Given instruction: Copy the lines verbatim, starting with the line containing "Task: Click the Our" and going on through the line containing "Action: click(x=639, y=28)", both included.

--- start of Provided records ---

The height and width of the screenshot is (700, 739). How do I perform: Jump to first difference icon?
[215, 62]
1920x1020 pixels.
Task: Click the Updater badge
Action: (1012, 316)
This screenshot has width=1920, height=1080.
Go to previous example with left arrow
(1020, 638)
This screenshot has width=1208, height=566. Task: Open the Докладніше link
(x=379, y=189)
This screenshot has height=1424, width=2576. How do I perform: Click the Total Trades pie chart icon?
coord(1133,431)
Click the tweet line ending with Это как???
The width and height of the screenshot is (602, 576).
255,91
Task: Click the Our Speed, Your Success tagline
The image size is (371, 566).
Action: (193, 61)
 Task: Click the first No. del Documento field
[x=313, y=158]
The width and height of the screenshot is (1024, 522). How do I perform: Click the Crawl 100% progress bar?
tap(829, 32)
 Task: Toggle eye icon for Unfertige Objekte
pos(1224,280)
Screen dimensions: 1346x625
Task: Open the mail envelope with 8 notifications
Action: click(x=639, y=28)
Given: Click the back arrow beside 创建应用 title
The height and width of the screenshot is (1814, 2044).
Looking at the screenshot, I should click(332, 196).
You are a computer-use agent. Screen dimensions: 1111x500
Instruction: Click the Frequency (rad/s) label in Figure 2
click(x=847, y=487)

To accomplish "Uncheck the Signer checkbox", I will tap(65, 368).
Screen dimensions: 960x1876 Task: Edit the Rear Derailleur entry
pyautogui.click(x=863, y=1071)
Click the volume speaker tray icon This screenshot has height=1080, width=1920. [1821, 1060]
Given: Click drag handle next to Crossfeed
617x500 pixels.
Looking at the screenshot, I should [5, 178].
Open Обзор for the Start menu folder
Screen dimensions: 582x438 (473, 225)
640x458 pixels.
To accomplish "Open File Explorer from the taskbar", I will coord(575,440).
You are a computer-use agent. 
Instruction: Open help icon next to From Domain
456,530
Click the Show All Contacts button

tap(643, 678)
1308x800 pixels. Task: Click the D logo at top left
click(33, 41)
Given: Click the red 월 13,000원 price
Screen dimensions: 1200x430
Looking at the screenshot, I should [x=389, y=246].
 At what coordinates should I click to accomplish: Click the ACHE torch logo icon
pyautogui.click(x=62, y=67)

--- end of Provided records ---

The output:
Task: Click the Our Speed, Your Success tagline
The image size is (371, 566).
Action: (193, 61)
 Task: Click the first No. del Documento field
[x=313, y=158]
The width and height of the screenshot is (1024, 522). How do I perform: Click the Crawl 100% progress bar?
tap(829, 32)
 Task: Toggle eye icon for Unfertige Objekte
pos(1224,280)
Screen dimensions: 1346x625
Task: Open the mail envelope with 8 notifications
Action: click(x=639, y=28)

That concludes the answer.